(Excerpted text)
This is exactly what law schools should be doing, especially in the emerging economic environment. The law school-law firm deal is broken, and law firms are no longer willing to train associates in the specialized skills they need, but there is still enormous unmet need for low-cost legal services.

The problem is that I suspect that law school tends to attract individuals who are precisely the opposite of entrepeneurial. Most seem to go to law school expecting a fairly traditional, guided path into the profession. On the other hand, if a few schools would begin building entrepeneurial law practice programs into the third year, they would probably begin attracting a different type of student.

To make this work, though, tuitions will have to go down, at least relative to the rest of the economy.

John Steele

If part of the task of teaching those skills is teaching how to become a solo practitioner, law schools could do a lot of good just by holding a weekend workshop. Many bars offer comprehensive materials on the financial and planning aspects of being a solo. For example, the link below is from the Mississippi bar, which has several financial and budgeting plans for solos.
(End Excerpted text)
List of tasks:
**A.** Please answer these questions about the comments on law school training:
(i) What are law firms no longer willing to do, according to the first comment?
(ii) What will have to happen to tuitions to make this work?
(iii) Which bar is named as an example of offering financial and budgeting plans for solos?
**B.** Resume the comments on law schools and solo practice after their last sentence, keeping the same voice.
(Record excerpts)
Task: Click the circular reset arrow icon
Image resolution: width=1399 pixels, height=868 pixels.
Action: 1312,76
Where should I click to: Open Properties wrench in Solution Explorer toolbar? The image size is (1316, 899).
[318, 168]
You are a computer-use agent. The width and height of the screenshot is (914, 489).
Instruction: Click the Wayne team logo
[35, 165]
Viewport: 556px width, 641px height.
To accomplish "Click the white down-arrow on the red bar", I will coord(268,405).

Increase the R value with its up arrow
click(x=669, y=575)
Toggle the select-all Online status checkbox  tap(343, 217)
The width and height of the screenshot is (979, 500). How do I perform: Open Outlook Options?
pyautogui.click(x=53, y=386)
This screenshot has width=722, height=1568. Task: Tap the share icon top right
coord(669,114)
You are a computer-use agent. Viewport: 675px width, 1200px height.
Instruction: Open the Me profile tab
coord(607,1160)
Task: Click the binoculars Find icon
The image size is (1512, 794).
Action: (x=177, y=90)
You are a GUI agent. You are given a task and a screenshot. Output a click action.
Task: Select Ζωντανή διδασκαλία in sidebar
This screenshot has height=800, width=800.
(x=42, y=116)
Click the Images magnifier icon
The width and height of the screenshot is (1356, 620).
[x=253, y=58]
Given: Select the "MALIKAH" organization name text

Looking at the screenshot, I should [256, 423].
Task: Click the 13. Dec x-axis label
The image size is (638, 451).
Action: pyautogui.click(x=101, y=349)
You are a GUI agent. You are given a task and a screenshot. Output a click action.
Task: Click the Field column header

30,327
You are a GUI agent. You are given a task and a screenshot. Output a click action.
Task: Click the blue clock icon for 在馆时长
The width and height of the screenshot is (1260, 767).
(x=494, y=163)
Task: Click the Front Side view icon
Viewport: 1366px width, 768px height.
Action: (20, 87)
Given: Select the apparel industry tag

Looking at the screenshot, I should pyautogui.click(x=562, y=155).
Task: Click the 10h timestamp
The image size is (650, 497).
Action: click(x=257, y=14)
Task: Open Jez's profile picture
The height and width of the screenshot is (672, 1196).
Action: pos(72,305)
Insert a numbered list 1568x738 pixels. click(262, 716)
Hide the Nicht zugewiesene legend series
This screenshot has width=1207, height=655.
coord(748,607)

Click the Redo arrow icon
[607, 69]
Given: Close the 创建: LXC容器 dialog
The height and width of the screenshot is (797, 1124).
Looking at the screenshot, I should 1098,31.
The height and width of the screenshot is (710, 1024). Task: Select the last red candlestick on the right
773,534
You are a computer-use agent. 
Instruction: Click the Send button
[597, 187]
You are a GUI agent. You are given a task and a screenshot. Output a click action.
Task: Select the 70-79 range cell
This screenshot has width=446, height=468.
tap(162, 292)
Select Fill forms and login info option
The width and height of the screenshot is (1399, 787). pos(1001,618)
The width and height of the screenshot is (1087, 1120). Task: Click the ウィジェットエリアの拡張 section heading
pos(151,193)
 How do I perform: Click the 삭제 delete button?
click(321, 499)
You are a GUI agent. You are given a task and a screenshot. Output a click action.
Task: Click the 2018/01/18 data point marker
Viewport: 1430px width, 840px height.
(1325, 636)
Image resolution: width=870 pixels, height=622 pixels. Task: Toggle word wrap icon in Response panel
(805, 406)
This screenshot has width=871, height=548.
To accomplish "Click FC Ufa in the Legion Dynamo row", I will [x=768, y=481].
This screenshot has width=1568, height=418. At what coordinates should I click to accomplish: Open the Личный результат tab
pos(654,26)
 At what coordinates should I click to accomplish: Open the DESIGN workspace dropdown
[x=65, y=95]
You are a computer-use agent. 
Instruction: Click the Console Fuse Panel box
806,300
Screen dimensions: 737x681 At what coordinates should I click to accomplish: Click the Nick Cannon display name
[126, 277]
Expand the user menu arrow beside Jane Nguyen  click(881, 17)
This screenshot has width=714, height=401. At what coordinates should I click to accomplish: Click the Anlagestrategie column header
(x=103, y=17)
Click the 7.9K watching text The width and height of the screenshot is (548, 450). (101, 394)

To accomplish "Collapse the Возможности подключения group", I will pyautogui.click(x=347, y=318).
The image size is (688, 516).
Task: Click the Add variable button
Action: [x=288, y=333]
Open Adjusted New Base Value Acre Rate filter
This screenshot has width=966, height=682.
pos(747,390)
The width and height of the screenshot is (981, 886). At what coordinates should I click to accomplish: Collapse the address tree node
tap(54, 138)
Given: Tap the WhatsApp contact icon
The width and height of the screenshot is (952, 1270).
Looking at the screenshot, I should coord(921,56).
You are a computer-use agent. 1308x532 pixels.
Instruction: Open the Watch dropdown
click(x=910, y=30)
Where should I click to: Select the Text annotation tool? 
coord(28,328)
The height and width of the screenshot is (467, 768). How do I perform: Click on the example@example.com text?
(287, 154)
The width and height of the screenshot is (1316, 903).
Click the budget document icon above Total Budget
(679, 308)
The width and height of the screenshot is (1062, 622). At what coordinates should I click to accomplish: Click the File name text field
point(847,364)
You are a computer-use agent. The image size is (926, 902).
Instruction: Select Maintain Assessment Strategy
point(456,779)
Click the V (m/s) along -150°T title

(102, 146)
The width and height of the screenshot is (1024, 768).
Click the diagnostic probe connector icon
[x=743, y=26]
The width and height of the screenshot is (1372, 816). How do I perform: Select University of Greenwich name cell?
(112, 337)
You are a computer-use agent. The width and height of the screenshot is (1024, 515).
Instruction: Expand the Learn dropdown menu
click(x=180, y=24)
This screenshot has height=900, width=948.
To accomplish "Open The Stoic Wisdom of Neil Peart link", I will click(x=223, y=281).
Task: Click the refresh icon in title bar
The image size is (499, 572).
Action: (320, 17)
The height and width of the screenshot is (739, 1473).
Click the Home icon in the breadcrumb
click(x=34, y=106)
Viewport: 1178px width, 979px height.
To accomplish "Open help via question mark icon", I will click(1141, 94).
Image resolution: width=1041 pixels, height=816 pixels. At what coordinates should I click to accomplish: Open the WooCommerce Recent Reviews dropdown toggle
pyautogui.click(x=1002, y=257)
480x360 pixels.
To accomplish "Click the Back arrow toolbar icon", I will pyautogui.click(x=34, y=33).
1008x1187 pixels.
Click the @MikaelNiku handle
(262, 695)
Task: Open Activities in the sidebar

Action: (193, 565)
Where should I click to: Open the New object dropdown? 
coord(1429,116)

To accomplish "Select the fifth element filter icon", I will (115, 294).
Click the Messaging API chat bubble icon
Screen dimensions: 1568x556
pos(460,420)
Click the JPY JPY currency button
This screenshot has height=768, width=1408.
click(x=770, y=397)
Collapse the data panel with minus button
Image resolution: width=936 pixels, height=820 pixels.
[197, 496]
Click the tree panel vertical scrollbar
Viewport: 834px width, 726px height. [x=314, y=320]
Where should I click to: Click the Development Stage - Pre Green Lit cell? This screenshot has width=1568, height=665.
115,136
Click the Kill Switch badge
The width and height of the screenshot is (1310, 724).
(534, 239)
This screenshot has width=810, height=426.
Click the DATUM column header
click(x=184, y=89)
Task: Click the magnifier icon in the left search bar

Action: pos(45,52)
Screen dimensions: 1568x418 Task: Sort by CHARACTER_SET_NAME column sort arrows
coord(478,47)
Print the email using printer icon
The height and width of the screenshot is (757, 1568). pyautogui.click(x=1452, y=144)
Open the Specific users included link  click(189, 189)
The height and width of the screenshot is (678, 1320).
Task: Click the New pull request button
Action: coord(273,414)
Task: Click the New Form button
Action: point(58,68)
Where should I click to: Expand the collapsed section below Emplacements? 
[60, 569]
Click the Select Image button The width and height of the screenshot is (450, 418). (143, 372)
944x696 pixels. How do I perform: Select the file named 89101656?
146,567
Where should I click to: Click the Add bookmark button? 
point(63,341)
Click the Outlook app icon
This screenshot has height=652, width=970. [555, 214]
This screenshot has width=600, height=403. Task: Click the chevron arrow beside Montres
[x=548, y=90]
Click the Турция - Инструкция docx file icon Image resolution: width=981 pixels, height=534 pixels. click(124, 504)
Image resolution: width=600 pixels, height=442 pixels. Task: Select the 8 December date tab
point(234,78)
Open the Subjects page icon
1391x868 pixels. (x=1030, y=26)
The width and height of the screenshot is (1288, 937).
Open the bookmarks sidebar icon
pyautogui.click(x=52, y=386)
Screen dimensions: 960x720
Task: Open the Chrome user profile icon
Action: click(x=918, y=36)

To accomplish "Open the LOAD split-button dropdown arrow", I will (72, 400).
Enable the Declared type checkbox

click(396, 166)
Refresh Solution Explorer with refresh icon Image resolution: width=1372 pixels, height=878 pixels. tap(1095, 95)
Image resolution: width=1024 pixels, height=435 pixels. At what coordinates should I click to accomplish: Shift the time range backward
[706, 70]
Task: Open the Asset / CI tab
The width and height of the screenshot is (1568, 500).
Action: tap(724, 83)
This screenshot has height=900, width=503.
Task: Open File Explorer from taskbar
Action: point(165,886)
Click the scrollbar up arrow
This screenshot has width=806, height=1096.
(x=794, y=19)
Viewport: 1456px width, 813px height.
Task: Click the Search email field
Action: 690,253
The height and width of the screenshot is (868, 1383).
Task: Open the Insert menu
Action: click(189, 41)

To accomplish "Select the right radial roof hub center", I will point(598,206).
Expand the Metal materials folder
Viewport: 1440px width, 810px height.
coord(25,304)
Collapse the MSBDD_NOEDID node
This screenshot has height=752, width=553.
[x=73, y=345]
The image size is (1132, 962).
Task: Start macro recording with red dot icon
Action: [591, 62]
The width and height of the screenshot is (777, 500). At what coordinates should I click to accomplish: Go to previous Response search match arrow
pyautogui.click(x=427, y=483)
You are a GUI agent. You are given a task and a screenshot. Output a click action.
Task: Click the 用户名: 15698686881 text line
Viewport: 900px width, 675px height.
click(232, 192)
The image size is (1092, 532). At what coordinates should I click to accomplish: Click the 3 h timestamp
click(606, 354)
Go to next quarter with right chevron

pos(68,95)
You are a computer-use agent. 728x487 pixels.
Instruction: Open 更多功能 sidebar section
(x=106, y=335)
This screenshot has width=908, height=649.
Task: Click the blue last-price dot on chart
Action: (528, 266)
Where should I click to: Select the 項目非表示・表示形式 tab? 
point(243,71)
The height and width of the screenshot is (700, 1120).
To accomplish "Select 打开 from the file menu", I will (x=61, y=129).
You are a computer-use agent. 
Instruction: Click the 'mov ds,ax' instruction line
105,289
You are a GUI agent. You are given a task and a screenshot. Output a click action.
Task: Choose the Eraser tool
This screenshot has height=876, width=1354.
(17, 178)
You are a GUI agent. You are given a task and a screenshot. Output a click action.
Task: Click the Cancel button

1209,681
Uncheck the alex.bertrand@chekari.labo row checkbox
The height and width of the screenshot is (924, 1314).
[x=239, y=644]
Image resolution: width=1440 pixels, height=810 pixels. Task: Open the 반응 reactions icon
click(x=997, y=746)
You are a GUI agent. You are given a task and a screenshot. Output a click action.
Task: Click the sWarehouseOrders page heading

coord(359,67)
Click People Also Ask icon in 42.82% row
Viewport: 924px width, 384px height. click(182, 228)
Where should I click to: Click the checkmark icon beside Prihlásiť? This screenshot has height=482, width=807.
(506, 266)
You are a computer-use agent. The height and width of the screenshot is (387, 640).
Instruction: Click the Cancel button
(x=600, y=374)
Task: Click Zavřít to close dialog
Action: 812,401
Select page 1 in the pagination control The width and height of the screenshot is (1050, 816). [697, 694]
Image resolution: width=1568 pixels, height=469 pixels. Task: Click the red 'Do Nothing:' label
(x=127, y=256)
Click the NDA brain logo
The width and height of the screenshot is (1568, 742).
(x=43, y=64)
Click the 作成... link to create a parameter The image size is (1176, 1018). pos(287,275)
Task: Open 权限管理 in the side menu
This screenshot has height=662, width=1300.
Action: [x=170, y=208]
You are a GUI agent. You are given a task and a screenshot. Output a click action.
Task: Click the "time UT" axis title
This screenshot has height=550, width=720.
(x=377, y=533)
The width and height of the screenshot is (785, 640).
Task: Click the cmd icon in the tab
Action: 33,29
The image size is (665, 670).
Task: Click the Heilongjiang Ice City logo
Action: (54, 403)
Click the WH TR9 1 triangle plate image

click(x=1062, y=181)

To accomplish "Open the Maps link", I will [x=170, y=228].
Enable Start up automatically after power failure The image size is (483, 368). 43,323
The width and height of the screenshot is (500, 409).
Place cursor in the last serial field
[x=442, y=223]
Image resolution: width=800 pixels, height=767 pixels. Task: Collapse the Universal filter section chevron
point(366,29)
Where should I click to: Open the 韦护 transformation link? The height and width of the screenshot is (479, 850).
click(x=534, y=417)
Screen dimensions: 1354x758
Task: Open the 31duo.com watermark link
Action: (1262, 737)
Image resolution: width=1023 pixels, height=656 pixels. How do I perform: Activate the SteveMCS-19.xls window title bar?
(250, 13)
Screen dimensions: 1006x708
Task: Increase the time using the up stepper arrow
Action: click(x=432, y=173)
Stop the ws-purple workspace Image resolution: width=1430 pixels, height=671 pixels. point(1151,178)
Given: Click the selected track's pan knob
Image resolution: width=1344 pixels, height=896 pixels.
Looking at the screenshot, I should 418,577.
(End Record excerpts)
Results of the tasks:
**A.**
(i) Train associates in the specialized skills they need.
(ii) They will have to go down, at least relative to the rest of the economy.
(iii) The Mississippi bar.

**B.**
http://www.msbar.org/4_tool_kit_for_solo_and_small_firm_practitioners.php

David Cameron Carr

Yes, law schools should teach entrepreneurship, leavened with a healthy dose of legal ethics. Young lawyers, like young people in general, have an understandable distrust of large institutions, public and private. The future belongs to the small, small firm lawyers and solo practitioners, who can leverage technology to do most everything large law firms can do. The traditional substantive-law heavy curriculum is obsolete in this era of legal specialization; first year law students should be studying jurisprudence, ethics, law business, information systems and clinical experience dealing with real clients with real legal problems. Substantive law the second year, apprenticeship the third.